Alasan diadakannya penelitian ini adalah untuk menguji kembali variabel-variabel yang dikemukakan oleh Abimanyu 2009, Talberg, et al 2008, Tinambunan
2008, Al-Fayoumi, et al 2009, La Rocca, et al 2009 dan Situmorang 2010. Sektor yang dianggap bisa bertahan dalam terjangan krisis global adalah
sektor konsumsi terutama Industri makanan dan minuman. Alasanya, sejak krisis global yang terjadi pada pertengahan 2008, hanya industri makanan dan minuman
yang dapat bertahan. Permintaan pada sektor tersebut tetap tinggi. Selain itu, karakteristik masyarakat cenderung gemar berbelanja makanan, ikut membantu
mempertahankan industri makanan dan minuman. Dengan tidak terpengaruhnya industry makanan dan minuman terhadap
krisis global yang terjadi maka saham pada kelompok perusahaan makanan dan minuman ini lebih banyak menarik minat investor karena tingkat konsumsi
masyarakat akan semakin bertambah sejalan dengan tuntutan kebutuhan manusia yang semakin kompleks. Selain itu Salah satu barang kebutuhan konsumsi yang
paling penting adalah makanan dan minuman yang merupakan salah satu penyetor pajak besar di Indonesia.
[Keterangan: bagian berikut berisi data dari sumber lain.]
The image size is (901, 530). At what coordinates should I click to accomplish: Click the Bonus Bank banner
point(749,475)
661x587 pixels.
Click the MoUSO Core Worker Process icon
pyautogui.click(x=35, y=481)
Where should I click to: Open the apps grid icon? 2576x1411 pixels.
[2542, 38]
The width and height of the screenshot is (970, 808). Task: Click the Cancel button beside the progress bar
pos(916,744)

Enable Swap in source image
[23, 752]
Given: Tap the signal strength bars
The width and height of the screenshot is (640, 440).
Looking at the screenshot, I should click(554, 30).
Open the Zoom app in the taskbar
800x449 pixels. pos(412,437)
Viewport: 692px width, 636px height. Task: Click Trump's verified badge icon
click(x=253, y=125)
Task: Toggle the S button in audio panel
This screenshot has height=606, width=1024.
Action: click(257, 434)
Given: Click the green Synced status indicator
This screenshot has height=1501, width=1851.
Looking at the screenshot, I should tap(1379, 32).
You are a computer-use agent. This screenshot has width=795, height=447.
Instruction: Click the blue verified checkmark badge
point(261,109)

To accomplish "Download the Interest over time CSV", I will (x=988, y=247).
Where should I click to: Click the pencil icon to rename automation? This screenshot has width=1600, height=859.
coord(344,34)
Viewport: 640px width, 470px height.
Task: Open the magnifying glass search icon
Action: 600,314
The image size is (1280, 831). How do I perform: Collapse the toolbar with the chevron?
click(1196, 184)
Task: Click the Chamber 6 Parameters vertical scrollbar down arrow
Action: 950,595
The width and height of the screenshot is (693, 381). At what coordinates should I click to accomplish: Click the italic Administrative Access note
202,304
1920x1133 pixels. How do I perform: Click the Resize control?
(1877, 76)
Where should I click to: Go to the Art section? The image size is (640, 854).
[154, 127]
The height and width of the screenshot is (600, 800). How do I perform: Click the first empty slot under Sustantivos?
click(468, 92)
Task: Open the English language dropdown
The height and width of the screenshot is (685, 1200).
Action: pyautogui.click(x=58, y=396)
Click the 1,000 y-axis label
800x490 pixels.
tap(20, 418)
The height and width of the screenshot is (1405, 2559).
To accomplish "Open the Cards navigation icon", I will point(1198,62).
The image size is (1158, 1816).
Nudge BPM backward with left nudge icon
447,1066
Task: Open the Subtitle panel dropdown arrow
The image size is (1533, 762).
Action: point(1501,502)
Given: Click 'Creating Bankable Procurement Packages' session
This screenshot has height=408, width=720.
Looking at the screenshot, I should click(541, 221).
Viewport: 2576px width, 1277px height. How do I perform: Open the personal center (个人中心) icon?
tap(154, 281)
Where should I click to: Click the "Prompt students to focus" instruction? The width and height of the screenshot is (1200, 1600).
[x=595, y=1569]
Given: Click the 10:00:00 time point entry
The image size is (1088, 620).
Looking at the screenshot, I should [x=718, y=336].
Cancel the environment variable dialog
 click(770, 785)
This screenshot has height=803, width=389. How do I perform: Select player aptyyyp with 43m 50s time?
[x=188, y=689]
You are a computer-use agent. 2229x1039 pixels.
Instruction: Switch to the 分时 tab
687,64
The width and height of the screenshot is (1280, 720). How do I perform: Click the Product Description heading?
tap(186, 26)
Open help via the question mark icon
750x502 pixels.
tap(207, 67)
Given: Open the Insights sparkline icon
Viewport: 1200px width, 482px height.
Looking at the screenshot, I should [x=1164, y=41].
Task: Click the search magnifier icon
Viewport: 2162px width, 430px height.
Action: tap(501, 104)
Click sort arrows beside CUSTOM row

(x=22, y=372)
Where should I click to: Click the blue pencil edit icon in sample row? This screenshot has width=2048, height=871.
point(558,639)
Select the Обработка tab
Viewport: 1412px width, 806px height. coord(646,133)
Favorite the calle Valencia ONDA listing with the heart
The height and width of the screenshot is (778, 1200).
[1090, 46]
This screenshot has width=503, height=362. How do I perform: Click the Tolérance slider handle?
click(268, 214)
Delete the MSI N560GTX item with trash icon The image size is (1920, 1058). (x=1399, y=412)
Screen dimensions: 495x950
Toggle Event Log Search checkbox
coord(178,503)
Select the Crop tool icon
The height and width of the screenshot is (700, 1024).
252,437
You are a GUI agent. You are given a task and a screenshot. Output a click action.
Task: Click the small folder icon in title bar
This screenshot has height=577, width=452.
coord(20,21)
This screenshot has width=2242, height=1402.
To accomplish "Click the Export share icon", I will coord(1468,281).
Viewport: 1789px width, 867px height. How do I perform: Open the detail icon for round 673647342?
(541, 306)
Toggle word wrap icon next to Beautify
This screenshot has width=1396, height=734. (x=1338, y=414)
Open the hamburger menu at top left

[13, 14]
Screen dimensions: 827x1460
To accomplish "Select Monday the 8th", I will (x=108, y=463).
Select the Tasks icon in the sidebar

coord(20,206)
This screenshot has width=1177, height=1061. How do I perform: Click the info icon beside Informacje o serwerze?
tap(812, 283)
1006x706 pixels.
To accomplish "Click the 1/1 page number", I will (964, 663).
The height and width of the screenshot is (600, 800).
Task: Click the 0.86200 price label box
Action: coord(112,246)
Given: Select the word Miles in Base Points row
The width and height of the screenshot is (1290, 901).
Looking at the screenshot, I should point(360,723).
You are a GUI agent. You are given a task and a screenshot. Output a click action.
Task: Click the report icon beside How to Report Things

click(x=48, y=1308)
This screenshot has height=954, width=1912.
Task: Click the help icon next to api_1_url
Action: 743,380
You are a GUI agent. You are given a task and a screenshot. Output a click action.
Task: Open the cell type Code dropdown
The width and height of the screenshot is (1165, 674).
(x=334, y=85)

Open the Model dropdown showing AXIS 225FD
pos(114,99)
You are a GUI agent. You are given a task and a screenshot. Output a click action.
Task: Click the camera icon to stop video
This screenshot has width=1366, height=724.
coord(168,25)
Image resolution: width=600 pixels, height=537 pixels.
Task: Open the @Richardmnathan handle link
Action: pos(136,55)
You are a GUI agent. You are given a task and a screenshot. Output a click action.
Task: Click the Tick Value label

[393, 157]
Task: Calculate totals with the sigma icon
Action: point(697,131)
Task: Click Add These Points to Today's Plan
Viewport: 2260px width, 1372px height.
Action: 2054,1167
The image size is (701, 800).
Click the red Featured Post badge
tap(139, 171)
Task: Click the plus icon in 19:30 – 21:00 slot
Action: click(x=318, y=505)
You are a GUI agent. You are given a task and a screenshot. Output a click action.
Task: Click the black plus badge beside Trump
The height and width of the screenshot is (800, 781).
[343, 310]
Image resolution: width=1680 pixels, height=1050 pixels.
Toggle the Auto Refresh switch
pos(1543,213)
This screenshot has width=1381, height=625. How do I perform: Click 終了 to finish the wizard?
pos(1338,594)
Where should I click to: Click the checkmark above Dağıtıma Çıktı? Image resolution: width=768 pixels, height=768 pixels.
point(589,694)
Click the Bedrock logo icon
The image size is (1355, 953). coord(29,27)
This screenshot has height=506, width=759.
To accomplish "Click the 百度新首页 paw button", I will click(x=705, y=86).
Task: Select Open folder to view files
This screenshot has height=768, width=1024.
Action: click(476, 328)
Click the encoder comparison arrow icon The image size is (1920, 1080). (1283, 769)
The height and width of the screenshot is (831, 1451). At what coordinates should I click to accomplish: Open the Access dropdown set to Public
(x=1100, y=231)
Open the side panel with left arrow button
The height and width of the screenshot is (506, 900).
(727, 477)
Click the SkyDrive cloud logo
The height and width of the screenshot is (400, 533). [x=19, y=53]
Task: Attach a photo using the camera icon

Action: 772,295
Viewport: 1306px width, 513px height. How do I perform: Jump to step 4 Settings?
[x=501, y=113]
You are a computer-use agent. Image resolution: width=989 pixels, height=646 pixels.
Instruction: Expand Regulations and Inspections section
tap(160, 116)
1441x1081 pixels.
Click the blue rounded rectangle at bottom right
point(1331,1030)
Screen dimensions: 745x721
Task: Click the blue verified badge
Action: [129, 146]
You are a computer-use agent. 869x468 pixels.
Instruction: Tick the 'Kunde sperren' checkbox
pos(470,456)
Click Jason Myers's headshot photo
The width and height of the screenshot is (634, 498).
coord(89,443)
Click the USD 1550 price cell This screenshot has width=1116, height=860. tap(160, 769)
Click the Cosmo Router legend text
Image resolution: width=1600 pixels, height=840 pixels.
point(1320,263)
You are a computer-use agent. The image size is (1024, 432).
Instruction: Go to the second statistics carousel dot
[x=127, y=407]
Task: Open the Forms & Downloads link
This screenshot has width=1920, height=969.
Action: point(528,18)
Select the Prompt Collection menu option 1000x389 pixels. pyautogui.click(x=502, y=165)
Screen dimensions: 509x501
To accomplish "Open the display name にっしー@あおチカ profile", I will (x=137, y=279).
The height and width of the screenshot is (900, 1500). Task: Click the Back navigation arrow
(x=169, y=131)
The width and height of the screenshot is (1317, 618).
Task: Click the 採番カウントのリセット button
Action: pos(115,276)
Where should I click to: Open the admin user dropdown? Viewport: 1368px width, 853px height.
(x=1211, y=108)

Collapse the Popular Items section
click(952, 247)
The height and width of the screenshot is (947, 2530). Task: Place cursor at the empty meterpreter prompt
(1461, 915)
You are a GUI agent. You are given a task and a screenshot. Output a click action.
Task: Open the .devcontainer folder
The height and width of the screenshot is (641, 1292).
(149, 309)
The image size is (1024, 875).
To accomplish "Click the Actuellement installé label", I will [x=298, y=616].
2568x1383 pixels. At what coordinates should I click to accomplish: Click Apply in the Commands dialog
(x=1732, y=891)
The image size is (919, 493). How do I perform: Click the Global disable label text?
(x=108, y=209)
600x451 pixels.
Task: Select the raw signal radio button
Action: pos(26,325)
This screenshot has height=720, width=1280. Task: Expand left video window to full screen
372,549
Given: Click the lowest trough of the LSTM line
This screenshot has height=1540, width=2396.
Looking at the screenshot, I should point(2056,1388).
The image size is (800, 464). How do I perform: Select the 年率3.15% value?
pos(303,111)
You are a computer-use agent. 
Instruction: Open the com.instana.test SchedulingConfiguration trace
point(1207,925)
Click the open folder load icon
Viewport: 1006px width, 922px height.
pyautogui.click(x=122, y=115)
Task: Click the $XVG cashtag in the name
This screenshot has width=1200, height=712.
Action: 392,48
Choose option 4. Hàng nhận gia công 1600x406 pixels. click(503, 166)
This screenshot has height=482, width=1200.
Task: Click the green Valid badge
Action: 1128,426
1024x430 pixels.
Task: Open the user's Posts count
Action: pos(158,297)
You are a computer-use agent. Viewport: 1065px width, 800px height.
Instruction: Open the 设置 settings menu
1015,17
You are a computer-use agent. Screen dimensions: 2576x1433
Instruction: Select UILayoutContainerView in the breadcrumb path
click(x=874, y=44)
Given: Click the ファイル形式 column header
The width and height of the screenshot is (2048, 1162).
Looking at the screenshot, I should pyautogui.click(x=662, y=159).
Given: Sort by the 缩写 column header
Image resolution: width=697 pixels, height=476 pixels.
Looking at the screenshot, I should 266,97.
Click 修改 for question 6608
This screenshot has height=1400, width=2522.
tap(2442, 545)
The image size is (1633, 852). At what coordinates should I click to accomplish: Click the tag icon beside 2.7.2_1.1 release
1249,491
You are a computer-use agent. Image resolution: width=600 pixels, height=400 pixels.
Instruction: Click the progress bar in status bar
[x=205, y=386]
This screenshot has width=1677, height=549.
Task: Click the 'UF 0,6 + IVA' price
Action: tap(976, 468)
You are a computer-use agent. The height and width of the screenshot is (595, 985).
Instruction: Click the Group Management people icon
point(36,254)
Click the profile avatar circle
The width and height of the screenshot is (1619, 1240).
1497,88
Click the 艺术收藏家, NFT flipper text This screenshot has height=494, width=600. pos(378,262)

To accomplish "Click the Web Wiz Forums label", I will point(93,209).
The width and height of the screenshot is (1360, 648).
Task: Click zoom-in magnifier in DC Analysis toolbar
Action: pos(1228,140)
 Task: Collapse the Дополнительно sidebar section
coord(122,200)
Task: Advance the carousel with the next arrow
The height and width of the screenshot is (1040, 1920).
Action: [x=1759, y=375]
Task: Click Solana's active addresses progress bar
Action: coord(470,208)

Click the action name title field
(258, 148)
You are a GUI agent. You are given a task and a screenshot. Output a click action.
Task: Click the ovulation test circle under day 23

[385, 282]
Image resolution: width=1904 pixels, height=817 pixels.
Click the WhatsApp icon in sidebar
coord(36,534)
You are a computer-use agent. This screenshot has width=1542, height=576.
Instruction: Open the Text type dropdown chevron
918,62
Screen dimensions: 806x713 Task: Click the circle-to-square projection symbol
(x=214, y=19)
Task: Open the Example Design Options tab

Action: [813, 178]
Investor harus menentukan dimana sektor atau bidang apa yang dapat memberikan kejelasan atas investasi nya. Dengan melihat sektor atau bidang
perusahaan tersebut, investor dapat dengan mudah menghindari resiko-resiko
yang kemungkinan akan terjadi. Sehingga investor dapat melihat seberapa bagus kondisi perusahaanperusahaan yang bergerak dalam bidang makanan dan
minuman dalam mendapatkan keuntungan yang dimasa mendatang. Penelitian ini mengambil sampel perusahaan makanan dan minuman yang
terdaftar di Bursa Efek Indonesia. Tahun penelitiannya adalah tahun 2009-2011.